La afloración de la subida en toda la alimentación será más lenta, pero ya está en una tasa del 2,3%. Se trata de menos de la mitad que la alimentación fresca, pero más del doble que la inflación subyacente, la que excluye alimentos frescos y energía, el auténtico núcleo duro de la inflación. Este fenómeno se ha replicado en todos y cada uno de los años en los que la sequía ha castigado a España de manera intensa. Salvo la excepción de 1999, en la que los esfuerzos por entrar en el euro se convirtieron en el mejor instrumento de anclaje de la inflación y sus expectativas, en los otros cuatro ejercicios con sequías muy severas en los últimos 25 años (1995, 2005, 2012 y 2017) los precios de los alimentos frescos han sobrepasado siempre la tasa general. Únicamente en 1995, con rigideces no corregidas en los mercados de bienes y servicios, y con limitados niveles de competencia en distribución comercial, la inflación subyacente era superior y los precios de la alimentación elaborada sobrepasaban a los de carácter fresco.

Pero la sequía prolongada condiciona también los precios de la energía eléctrica en los hogares. Si el frío provocó en febrero una punta de precios en la generación, en octubre se ha repetido por la muy escasa aportación de la generación de origen hidráulico, consecuencia de los niveles paupérrimos de reservas en los embalses. Los niveles de reservas están ahora en el 33%, mínimo de hace muchos años, y muy alejado del 52% de media de los últimos diez ejercicios. Tras cuatro años con lluvias limitadas, la producción eléctrica de naturaleza hidrológica ha sido en las últimas semanas de poco más del 3% (3,4%), mientras que hace un año, por ejemplo, con las reservas más generosas, la producción de este tipo de energía limpia alcanzó el 10,3%.

Esta especie de lluvia fina que la sequía filtra en la formación de precios alimentarios y costes de producción termina trasladándose muy lentamente al resto de los componentes del IPC, que a su vez pueden registrar un efecto de segunda vuelta si las demandas salariales se acoplan a las tasas de inflación, fenómeno que se produce cada vez con menos automatismo pero que siempre está en el catálogo de demandas sindicales.
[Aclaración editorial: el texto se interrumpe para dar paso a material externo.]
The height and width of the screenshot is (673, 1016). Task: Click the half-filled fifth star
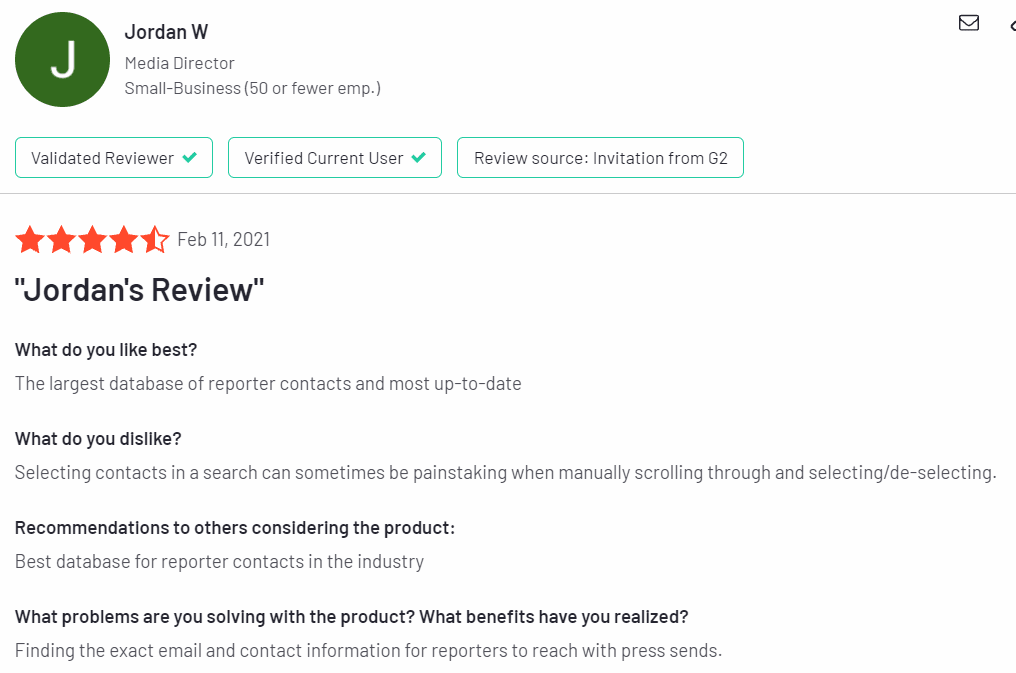[155, 240]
En todo caso, y dado que la falta de lluvias es exclusiva de España, cuando condiciona los precios al alza lo hace doblemente: además de subirlos, deteriora el diferencial con los competidores y cercena la competitividad.

No es fácil, no obstante, que se abra una espiral inflacionista; pero hay que descontar ya un deterioro de las rentas del sector primario por la caída de la oferta, y un recorte adicional en la renta disponible de toda la población por su subida de la factura del supermercado. Un recorte que se trasladará a todas las fuentes de renta, laborales o financieras, por el simple cómputo de un deflactor del consumo mayor de lo previsto. Más alto por el simple efecto silencioso de un fenómeno con elevado predicamento rural y absoluta desatención urbana como es la sequía.